THE TASK: Because the entries hold pictures, reproduce only their words, exactly as written.

Pixel coordinate grounding data:
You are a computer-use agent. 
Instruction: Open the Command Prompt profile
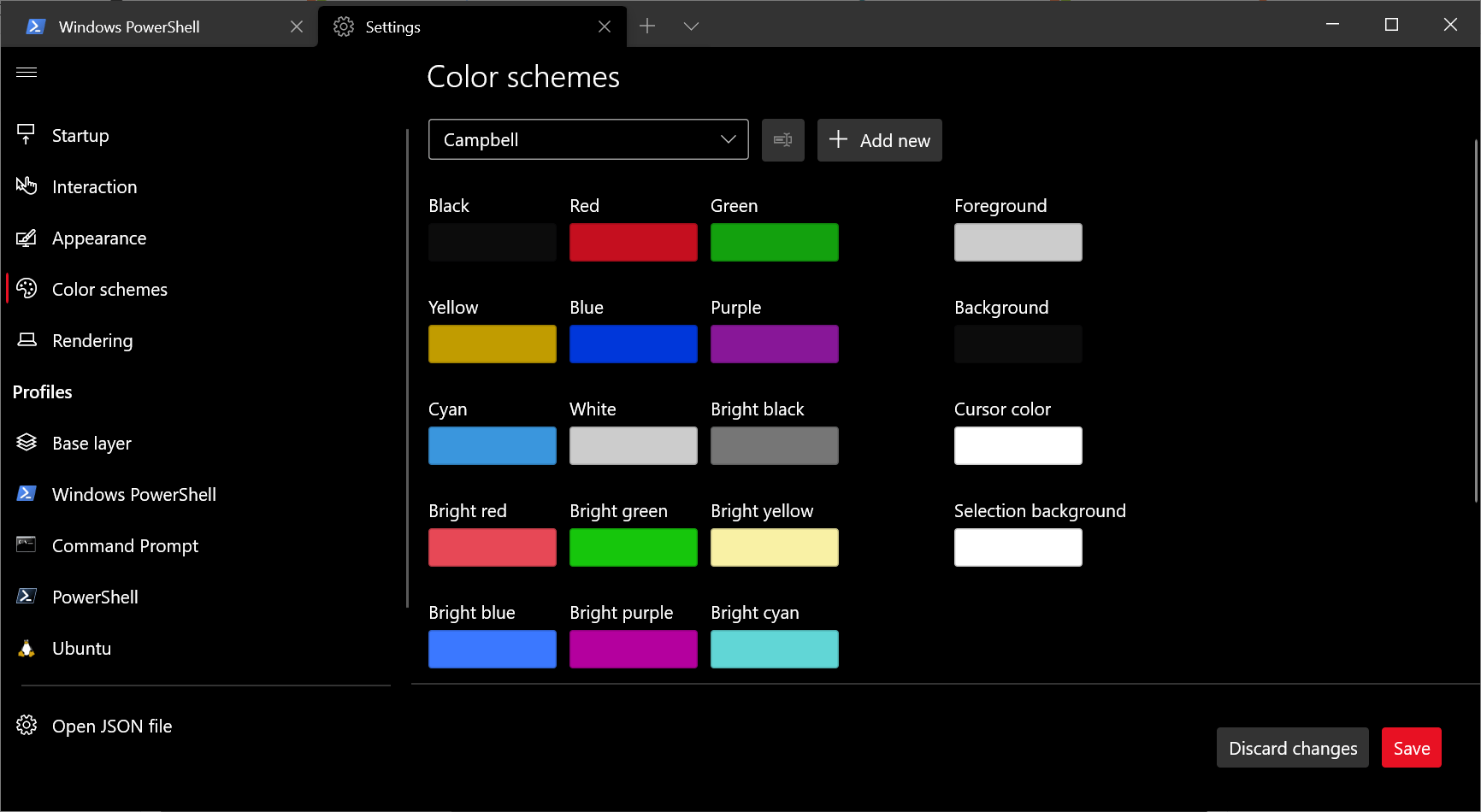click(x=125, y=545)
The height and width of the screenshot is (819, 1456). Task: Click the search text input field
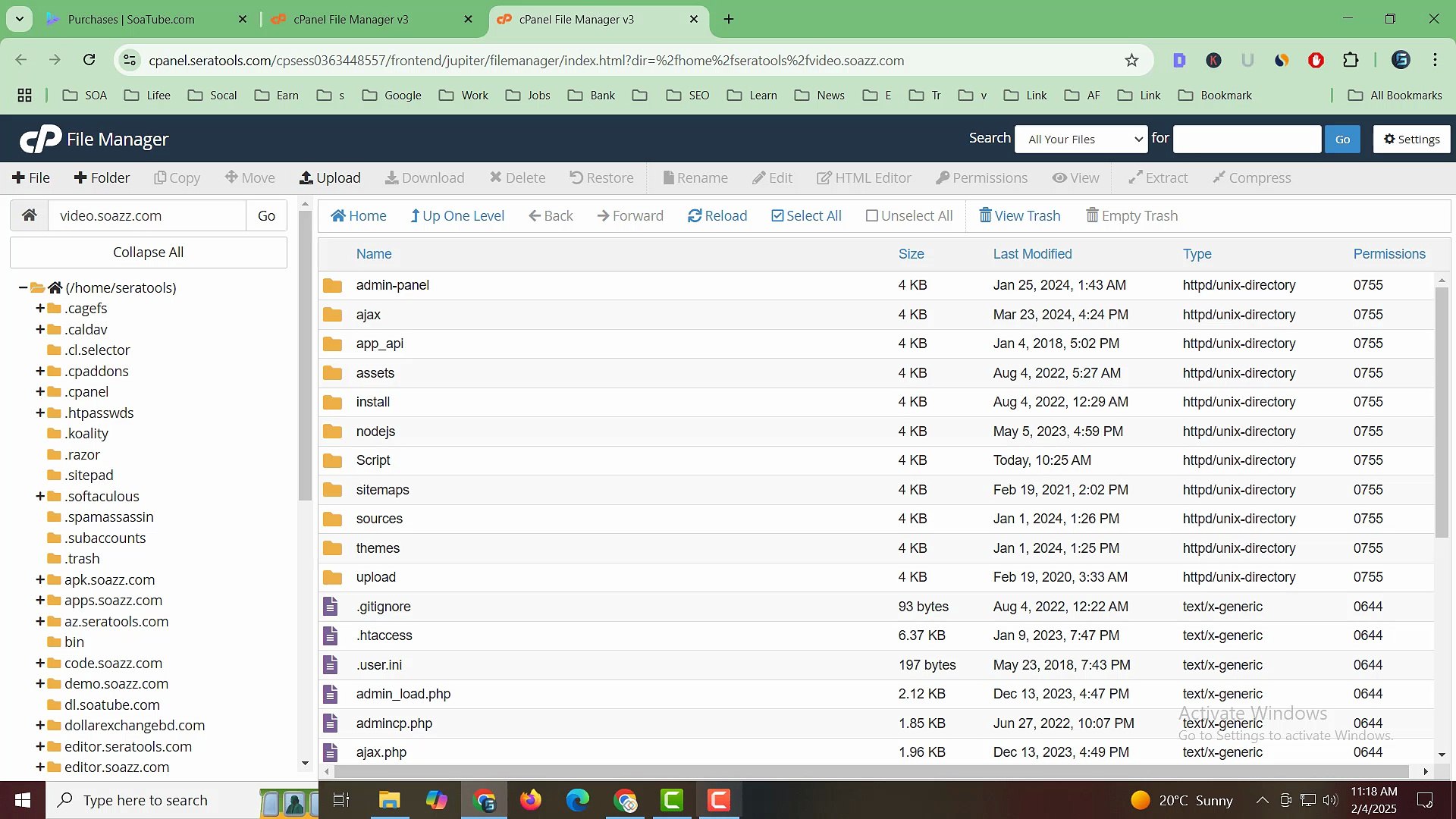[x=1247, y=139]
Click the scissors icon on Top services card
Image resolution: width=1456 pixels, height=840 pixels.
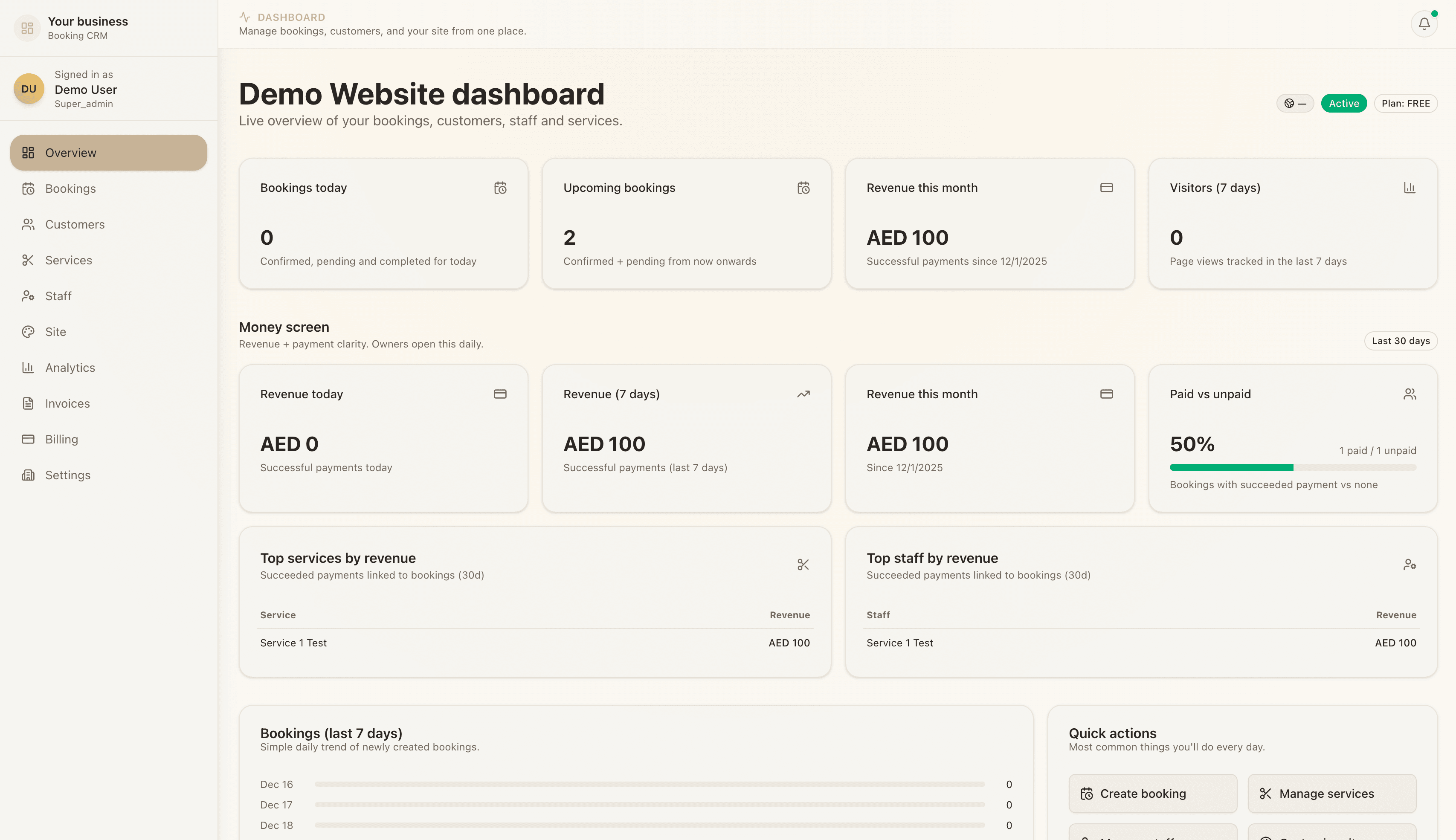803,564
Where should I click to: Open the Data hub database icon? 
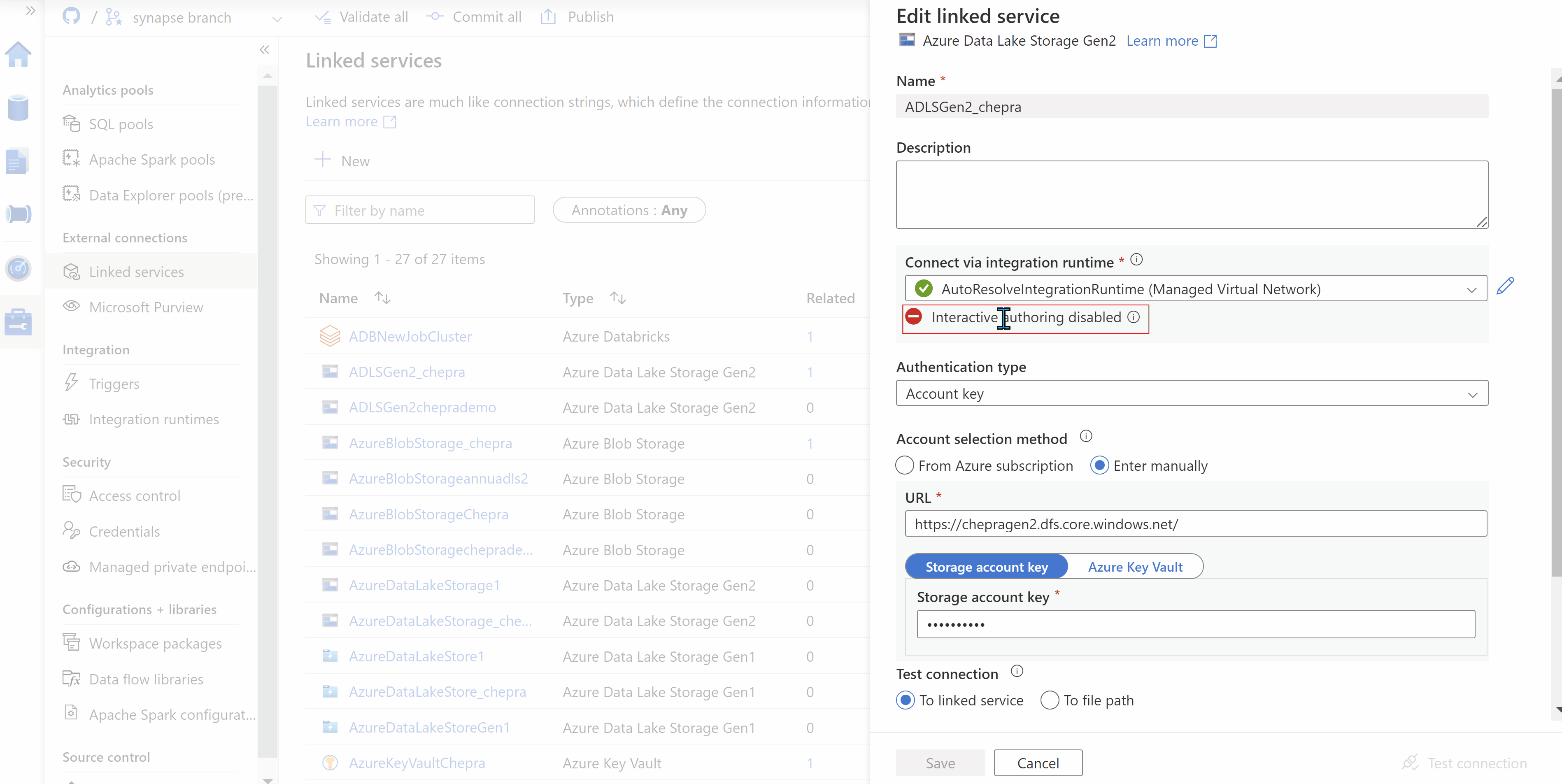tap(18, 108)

EXERCISE OUTPUT:
You are a computer-use agent. 
Instruction: Open the Command Prompt profile
click(x=125, y=545)
The height and width of the screenshot is (819, 1456). Task: Click the search text input field
[x=1247, y=139]
Click the scissors icon on Top services card
Image resolution: width=1456 pixels, height=840 pixels.
803,564
Where should I click to: Open the Data hub database icon? 
tap(18, 108)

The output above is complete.